> Exercise instructions
Could you filter the records below and keep only the lines with the word "dimensions"?
BEGIN Data shown
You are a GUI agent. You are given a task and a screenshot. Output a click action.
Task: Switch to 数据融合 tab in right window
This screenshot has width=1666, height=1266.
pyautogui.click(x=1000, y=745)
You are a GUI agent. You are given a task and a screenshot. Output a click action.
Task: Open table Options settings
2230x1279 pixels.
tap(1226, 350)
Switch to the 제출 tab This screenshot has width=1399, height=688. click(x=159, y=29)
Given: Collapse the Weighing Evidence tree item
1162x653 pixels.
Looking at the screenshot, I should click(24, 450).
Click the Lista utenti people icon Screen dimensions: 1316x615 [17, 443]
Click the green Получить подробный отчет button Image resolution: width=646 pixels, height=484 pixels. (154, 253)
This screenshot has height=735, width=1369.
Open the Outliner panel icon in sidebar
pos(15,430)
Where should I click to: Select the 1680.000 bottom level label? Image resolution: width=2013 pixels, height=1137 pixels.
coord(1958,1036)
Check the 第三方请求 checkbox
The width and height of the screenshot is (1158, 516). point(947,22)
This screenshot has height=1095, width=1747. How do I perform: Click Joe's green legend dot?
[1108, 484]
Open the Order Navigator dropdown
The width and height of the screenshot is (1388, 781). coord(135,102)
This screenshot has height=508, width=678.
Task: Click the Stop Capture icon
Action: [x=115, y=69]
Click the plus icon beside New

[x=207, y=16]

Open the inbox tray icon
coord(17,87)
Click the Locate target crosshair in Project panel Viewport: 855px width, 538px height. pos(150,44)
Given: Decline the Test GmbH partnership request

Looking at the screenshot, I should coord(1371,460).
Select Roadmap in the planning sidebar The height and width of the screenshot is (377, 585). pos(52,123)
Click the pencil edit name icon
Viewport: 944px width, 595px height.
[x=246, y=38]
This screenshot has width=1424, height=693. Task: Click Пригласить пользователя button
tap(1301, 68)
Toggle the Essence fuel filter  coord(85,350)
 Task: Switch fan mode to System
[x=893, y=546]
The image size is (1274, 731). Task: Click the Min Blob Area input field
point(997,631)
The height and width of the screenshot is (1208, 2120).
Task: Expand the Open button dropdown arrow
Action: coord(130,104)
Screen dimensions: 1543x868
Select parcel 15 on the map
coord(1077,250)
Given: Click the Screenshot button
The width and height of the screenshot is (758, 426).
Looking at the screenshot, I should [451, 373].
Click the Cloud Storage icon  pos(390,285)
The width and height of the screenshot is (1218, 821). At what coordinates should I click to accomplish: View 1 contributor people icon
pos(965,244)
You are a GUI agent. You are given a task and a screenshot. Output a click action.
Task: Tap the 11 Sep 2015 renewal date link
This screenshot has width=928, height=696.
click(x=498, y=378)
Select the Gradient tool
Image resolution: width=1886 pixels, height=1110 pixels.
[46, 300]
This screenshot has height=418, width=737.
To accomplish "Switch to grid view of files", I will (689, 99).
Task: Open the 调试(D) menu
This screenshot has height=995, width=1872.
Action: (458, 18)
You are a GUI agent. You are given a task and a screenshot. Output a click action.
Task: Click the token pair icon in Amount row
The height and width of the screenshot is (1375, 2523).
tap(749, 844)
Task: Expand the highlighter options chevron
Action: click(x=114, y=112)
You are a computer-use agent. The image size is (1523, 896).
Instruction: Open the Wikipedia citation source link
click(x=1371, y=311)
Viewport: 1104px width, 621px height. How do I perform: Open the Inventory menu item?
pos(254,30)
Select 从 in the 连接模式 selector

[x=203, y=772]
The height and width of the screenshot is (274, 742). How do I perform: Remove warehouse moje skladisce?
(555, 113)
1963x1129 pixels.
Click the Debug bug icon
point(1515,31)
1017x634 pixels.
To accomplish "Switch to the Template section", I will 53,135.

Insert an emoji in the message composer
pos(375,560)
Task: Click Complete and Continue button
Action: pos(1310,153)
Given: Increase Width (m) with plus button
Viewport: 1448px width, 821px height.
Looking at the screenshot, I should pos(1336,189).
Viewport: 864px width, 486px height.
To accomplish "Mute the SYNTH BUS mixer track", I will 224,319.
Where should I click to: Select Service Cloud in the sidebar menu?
END Data shown
> Expected output
Click the Lista utenti people icon Screen dimensions: 1316x615 [17, 443]
Screen dimensions: 1543x868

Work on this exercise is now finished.